Stored items from a collection:
☆ ☆ ☆ ☆ ☆ ☆ ☆

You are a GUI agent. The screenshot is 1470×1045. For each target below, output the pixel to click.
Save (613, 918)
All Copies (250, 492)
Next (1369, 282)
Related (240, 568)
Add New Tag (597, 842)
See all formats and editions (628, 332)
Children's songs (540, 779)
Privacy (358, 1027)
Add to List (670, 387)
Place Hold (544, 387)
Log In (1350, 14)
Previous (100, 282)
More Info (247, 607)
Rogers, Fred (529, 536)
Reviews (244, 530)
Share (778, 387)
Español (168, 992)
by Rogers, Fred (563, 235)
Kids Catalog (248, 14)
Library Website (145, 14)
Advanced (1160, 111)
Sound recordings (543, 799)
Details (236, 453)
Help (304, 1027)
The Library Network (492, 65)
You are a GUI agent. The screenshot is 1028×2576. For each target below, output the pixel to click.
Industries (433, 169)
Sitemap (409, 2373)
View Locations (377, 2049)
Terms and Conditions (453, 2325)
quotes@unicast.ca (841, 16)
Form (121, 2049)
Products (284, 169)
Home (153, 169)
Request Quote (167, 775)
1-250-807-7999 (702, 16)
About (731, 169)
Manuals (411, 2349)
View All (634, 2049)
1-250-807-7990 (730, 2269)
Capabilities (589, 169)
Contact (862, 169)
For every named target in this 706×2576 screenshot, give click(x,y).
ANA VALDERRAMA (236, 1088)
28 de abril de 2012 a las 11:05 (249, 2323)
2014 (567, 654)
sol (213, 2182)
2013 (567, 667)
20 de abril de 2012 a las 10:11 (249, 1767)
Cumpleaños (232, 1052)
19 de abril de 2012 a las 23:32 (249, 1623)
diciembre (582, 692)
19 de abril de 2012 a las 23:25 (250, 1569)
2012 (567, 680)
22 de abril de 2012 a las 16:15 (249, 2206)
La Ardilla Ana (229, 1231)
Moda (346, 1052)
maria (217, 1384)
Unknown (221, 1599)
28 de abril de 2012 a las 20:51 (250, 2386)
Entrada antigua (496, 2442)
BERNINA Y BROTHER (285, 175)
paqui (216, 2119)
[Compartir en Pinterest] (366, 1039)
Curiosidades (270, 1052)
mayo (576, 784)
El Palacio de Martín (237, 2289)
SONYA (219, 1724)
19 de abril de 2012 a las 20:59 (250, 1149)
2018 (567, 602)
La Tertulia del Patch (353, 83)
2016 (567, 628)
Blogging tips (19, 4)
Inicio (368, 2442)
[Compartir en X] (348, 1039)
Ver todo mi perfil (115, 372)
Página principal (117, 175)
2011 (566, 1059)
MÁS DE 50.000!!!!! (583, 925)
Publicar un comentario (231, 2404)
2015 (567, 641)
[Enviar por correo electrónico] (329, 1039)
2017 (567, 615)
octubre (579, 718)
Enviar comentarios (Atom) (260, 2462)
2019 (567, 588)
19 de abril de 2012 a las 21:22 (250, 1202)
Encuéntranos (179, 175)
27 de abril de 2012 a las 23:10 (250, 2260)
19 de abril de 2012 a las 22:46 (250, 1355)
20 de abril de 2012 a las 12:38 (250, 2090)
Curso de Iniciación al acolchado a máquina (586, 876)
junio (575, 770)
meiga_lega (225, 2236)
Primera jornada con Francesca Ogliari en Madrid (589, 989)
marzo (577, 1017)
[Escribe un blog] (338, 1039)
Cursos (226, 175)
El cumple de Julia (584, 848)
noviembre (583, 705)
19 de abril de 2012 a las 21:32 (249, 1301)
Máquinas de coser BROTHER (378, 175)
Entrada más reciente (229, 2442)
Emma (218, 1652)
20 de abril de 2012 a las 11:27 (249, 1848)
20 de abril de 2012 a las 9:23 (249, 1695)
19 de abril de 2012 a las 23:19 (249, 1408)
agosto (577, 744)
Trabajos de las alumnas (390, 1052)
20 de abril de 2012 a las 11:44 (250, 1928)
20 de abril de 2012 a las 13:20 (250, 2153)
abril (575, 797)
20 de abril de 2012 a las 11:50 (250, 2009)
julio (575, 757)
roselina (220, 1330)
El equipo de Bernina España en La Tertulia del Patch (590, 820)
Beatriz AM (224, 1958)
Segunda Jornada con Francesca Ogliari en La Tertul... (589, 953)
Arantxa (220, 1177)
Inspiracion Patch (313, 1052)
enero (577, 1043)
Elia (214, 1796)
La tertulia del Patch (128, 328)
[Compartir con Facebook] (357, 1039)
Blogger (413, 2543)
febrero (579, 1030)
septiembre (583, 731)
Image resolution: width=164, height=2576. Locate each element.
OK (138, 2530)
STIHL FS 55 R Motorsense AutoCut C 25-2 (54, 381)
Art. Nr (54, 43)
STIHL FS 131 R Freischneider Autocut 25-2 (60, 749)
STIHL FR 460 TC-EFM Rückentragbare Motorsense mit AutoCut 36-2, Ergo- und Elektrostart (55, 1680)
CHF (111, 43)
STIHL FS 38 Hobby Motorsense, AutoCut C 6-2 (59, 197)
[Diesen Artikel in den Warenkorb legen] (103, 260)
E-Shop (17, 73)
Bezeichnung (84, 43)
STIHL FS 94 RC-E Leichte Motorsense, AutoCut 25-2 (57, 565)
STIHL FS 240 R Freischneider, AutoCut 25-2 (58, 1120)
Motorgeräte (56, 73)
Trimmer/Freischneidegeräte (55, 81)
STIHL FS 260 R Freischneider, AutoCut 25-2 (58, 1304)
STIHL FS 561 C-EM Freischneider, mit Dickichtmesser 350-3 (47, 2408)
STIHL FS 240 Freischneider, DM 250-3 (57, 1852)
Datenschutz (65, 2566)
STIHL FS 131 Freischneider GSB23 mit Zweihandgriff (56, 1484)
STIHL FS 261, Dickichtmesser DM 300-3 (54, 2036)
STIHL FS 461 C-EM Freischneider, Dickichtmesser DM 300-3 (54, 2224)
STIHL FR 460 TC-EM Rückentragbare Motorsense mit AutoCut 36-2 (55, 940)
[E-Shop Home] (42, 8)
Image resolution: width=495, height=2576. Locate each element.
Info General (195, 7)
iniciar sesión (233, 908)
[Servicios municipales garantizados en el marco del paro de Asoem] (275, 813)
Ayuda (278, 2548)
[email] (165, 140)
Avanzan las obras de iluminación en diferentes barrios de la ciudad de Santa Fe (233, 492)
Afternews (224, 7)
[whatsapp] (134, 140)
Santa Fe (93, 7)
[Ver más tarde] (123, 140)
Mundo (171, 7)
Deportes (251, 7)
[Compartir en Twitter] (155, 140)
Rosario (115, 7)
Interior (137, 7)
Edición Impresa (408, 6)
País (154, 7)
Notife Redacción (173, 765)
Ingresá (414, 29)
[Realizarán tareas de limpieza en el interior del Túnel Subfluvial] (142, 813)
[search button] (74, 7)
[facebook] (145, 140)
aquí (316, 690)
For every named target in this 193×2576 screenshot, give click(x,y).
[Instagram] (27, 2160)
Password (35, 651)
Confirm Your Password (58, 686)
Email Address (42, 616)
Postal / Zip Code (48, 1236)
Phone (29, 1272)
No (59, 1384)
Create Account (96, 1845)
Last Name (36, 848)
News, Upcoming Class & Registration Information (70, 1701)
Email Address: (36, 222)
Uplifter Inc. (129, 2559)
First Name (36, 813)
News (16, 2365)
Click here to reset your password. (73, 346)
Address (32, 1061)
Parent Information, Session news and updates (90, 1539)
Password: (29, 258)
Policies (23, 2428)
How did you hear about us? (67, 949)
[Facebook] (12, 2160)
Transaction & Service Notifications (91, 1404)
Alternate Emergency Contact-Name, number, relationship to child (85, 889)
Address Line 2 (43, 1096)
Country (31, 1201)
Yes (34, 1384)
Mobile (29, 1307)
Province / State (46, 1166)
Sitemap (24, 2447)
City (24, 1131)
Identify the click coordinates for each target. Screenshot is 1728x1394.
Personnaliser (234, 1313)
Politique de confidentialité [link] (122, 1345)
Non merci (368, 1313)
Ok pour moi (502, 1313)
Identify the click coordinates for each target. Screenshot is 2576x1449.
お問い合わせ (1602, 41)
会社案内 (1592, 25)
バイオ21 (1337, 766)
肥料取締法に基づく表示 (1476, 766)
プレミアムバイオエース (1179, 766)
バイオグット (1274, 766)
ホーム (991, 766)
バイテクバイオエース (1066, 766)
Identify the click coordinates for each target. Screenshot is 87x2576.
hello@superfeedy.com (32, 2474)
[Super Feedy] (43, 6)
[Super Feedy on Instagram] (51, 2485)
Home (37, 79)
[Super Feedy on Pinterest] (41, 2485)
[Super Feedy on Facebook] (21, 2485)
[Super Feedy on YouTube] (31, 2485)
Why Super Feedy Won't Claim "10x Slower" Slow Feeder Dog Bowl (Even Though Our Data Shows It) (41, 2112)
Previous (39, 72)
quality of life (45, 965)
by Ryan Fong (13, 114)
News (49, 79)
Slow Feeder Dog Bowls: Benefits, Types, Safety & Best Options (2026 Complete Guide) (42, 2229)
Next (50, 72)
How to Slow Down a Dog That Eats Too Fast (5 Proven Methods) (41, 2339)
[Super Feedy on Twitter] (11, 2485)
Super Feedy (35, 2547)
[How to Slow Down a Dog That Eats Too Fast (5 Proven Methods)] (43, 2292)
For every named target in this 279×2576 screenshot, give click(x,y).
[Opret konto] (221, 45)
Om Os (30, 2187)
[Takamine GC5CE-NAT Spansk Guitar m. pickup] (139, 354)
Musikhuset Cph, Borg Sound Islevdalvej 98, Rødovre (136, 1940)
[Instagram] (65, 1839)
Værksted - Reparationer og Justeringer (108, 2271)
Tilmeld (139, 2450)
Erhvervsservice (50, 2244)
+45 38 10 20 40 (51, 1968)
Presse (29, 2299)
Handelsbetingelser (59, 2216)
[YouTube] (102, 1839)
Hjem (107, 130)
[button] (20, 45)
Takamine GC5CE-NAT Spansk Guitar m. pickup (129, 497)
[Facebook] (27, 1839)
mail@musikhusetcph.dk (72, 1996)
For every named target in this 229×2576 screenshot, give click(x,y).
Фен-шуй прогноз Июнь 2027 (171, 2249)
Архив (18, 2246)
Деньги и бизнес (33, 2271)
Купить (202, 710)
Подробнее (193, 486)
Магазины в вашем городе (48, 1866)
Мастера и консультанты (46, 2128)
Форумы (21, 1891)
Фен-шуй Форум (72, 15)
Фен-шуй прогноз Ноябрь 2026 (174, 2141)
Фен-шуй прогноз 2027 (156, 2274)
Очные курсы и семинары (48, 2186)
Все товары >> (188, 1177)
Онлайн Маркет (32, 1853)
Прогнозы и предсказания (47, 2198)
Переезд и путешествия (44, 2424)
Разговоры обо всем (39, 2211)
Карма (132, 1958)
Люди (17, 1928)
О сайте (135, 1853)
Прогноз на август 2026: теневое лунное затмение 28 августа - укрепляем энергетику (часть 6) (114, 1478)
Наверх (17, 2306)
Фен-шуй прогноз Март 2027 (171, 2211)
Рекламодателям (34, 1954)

☆ ☆ ☆ ☆ ☆ ☆ ☆

- _Aim of the exercise_
The lines above from the one containing "Transaction & Service" through the one containing "Деньги и бизнес (33, 2271)" are to be set down exactly, and no others.

- _Solution for this exercise_
Transaction & Service Notifications (91, 1404)
Alternate Emergency Contact-Name, number, relationship to child (85, 889)
Address Line 2 (43, 1096)
Country (31, 1201)
Yes (34, 1384)
Mobile (29, 1307)
Province / State (46, 1166)
Sitemap (24, 2447)
City (24, 1131)
Identify the click coordinates for each target. Screenshot is 1728x1394.
Personnaliser (234, 1313)
Politique de confidentialité [link] (122, 1345)
Non merci (368, 1313)
Ok pour moi (502, 1313)
Identify the click coordinates for each target. Screenshot is 2576x1449.
お問い合わせ (1602, 41)
会社案内 (1592, 25)
バイオ21 (1337, 766)
肥料取締法に基づく表示 (1476, 766)
プレミアムバイオエース (1179, 766)
バイオグット (1274, 766)
ホーム (991, 766)
バイテクバイオエース (1066, 766)
Identify the click coordinates for each target. Screenshot is 87x2576.
hello@superfeedy.com (32, 2474)
[Super Feedy] (43, 6)
[Super Feedy on Instagram] (51, 2485)
Home (37, 79)
[Super Feedy on Pinterest] (41, 2485)
[Super Feedy on Facebook] (21, 2485)
[Super Feedy on YouTube] (31, 2485)
Why Super Feedy Won't Claim "10x Slower" Slow Feeder Dog Bowl (Even Though Our Data Shows It) (41, 2112)
Previous (39, 72)
quality of life (45, 965)
by Ryan Fong (13, 114)
News (49, 79)
Slow Feeder Dog Bowls: Benefits, Types, Safety & Best Options (2026 Complete Guide) (42, 2229)
Next (50, 72)
How to Slow Down a Dog That Eats Too Fast (5 Proven Methods) (41, 2339)
[Super Feedy on Twitter] (11, 2485)
Super Feedy (35, 2547)
[How to Slow Down a Dog That Eats Too Fast (5 Proven Methods)] (43, 2292)
For every named target in this 279×2576 screenshot, give click(x,y).
[Opret konto] (221, 45)
Om Os (30, 2187)
[Takamine GC5CE-NAT Spansk Guitar m. pickup] (139, 354)
Musikhuset Cph, Borg Sound Islevdalvej 98, Rødovre (136, 1940)
[Instagram] (65, 1839)
Værksted - Reparationer og Justeringer (108, 2271)
Tilmeld (139, 2450)
Erhvervsservice (50, 2244)
+45 38 10 20 40 (51, 1968)
Presse (29, 2299)
Handelsbetingelser (59, 2216)
[YouTube] (102, 1839)
Hjem (107, 130)
[button] (20, 45)
Takamine GC5CE-NAT Spansk Guitar m. pickup (129, 497)
[Facebook] (27, 1839)
mail@musikhusetcph.dk (72, 1996)
For every named target in this 229×2576 screenshot, give click(x,y).
Фен-шуй прогноз Июнь 2027 (171, 2249)
Архив (18, 2246)
Деньги и бизнес (33, 2271)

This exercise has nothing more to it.